Многие из тех, кто сюда обратились, и в самом деле пребывали в плачевном состоянии: несмотря на мощные дозы транквилизаторов, по ночам их мучили кошмары, они выли, кричали от ужаса, рыдали. Встречая их в коридоре, я всякий раз поражался их перекошенным, обезумевшим лицам; страх в буквальном смысле разъедал их изнутри. И от него не отделаться до конца жизни, думал я.
Сам я ощущал главным образом бесконечную усталость. С постели вставал лишь затем, чтобы выпить чашку растворимого кофе или погрызть сухарь; есть здесь не заставляли, лечиться тоже. Серию обследований я все-таки прошел, а через три дня после поступления имел беседу с психиатром; обследования выявили «крайне притупленную реакцию». Я ни на что не жаловался, но действительно чувствовал себя крайне, сверх всякой меры «притупленным». Доктор спросил, что я собираюсь делать. Я ответил: «Ждать». Я проявил разумный оптимизм, сказал, что грусть пройдет и я снова буду счастлив, надо только подождать. Видимо, я его не убедил. Доктор был человеком лет пятидесяти с полным, жизнерадостным и напрочь лишенным растительности лицом.
Через неделю меня перевели в другую психиатрическую клинику, теперь уже на более долгий срок. Мне предстояло провести там три с лишним месяца. К своему изумлению, я обнаружил там все того же психиатра. Ничего удивительного, объяснил он мне, оказывается, здесь его постоянное место работы. Помощью жертвам теракта он занимался временно, он на ней в некотором роде специализировался: ему уже доводилось работать в аналогичном пункте, созданном после взрыва на станции метро Сен-Мишель.
Его манера говорить отличалась от обычной болтовни психиатров, он был сносен. Помнится, он внушал мне, что надо «освободить себя от привязанности»: попахивало буддизмом. Что мне освобождать? Я сам привязанность. Будучи существом эфемерным, я, соответственно своей природе, привязался к тому, что эфемерно, – тезис не нуждался в комментариях. А будь я вечным, добавил я для поддержания беседы, непременно привязался бы к чему-нибудь вечному. С теми из пострадавших, кого преследовали кошмары и страх смерти, его метод якобы хорошо срабатывал. «Это не ваши мучения, в действительности вы не страдаете; это призрачная боль, она существует лишь в вашем воображении», – говорил он им, и люди в конце концов верили.

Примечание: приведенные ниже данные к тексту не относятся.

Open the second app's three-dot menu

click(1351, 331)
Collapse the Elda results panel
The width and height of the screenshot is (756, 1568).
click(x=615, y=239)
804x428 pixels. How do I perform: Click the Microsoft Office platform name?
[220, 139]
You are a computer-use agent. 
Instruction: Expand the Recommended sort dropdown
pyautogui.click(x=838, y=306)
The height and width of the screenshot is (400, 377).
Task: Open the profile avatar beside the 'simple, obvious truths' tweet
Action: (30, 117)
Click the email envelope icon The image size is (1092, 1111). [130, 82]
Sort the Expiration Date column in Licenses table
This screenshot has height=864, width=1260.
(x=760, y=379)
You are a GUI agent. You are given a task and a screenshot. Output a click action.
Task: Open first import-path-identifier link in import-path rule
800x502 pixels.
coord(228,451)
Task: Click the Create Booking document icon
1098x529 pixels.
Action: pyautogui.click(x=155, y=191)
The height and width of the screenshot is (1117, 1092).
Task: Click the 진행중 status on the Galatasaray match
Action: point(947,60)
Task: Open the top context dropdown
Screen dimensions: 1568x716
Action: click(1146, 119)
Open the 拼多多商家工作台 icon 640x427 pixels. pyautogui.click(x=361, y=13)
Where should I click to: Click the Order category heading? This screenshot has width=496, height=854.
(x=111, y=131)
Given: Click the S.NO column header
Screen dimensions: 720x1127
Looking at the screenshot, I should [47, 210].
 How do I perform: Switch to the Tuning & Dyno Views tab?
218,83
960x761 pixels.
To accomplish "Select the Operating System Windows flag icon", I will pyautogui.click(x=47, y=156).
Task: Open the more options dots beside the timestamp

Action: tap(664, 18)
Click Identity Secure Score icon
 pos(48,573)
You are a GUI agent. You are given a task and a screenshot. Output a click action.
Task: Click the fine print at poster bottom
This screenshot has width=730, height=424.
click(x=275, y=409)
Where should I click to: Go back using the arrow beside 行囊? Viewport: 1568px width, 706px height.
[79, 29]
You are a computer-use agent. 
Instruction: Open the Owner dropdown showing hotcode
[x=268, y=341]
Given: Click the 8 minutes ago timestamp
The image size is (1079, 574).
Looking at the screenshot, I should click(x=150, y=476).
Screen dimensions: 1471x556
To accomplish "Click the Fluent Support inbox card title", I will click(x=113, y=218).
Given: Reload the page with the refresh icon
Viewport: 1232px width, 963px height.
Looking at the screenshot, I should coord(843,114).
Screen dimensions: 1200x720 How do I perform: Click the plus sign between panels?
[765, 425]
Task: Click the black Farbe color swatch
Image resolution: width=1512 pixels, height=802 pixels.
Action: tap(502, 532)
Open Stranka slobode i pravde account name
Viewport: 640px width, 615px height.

Трудно сказать, когда именно я стал понимать, что произошло, сознание возвращалось короткими вспышками. А потом наступал долгий период – по правде говоря, такие периоды бывают и сейчас, – когда Валери и не думала умирать. Одно время я мог растягивать его до бесконечности без малейших усилий. Помню, когда впервые возникли трудности и я по-настоящему ощутил бремя реальности: это случилось сразу после визита Жана Ива. Встречу с ним я перенес тяжело, он оживлял воспоминания, от которых мне трудно было отмахнуться; прощаясь, я не сказал ему, чтоб он заходил еще.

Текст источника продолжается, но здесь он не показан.